A quick example of what the benefit of an integrated, open-source online social service platform would look like: a First Generation Canadian living wherever, trying to find out how to diagnose and treat an ailment in her non-English speaking, wheelchair-bound mother -- could use an App on her phone to narrow down her search and tailor results to include the language and transportation need components. The search results would include phone numbers for the service providers and a broader coordinating entity, for example a LHIN. The lady would be able to find and connect her mom with the specific help she needs and how to get to it with a few clicks on a blackberry.
How would you begin to build something of such complexity and magnitude? Wouldn’t the cost be preventative? Nope – that’s the advantage of crowdsourcing. If one central entity – ideally, government – were to provide the basic digital infrastructure (the Ushahidi model is already established and is freely available, and RIM is probably looking for work that could include adapting it for this purpose), the various players involved would organically populate the rest. A detailed map would be a great, free tool for gaining statistical data, developing broad understandings of service distribution and need (facilitating planning and reducing duplication, gaps and overlaps) and provide opportunities for oversight that would find the right balance through sheer volume.

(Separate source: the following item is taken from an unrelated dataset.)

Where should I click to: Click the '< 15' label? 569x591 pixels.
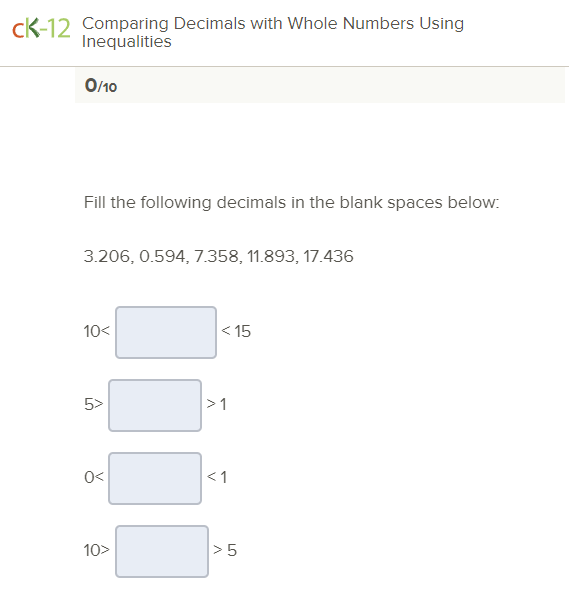coord(236,332)

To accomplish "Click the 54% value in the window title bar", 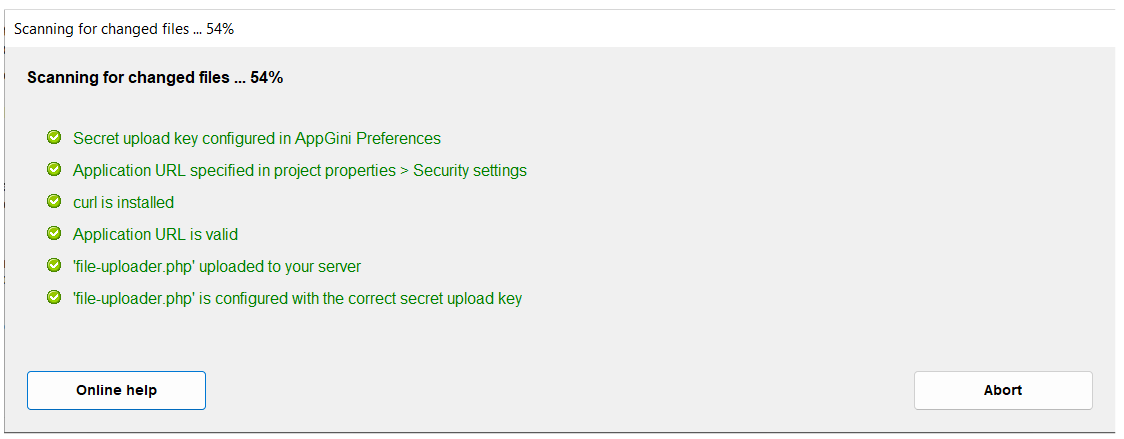I will 220,29.
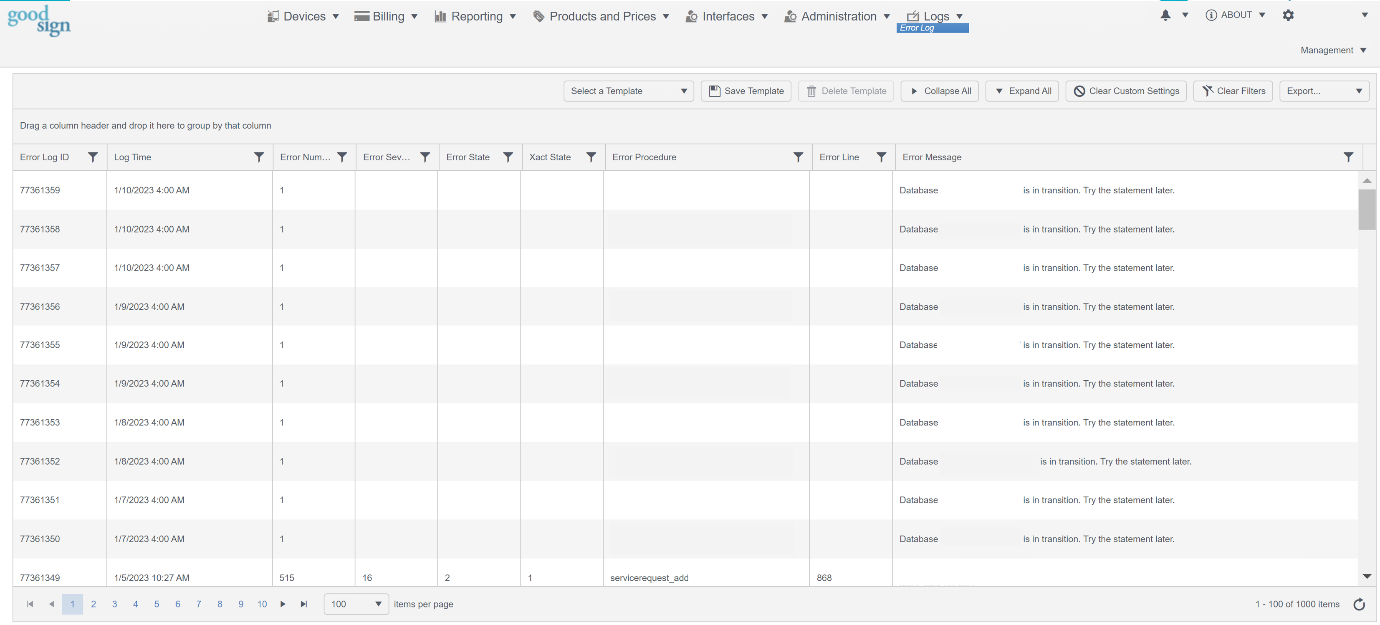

Service providers inputting their data into the map could use a template form to know which pieces to populate their corner with. This would include things like address, broad service category, specific service category, accessibility, languages spoken, contact information, etc. Each entry would have a comments section with an aggregated customer service satisfaction indicator. When public transit, doctor’s offices, social service offices, etc. plug their information into the map, it would be an easy matter of using an App on a phone or a computer to connect with the right search terms and cross-reference them for proximity, availability and so on. A secured level of use could record all the data that helps government plan funding allocation and public need in a way only dreamed of now.
We’re already starting to do this by recording wait times in hospitals or results in schools; a public service platform is simply the next logical step. The Government of Ontario has taken a huge leap forward through a Social Innovation Summit hosted by SiG@MaRS and by launching a wiki allowing Ontarians to participate in the world’s first crowd-sourced policy paper. The Ontario Liberal Party learned from Facebook and created FRed, creating an online community for members and those interested in learning more.
This same principle can take advantage of the growing connectivity in our society in countless other ways; you could use an open source map to plan your next vacation, if tourist-service providers sign up, or to find new employees/help transition ones that don’t fit without needing to fire them.
The challenges of today are steering us in one clear direction – collaboration. The only way to face our current economic, health and quality-of-life woes is to find efficiencies in service – not by cutting the offerings themselves, but by ensuring they are properly coordinated. An Open-Source Public Service Platform is the perfect tool to make this happen.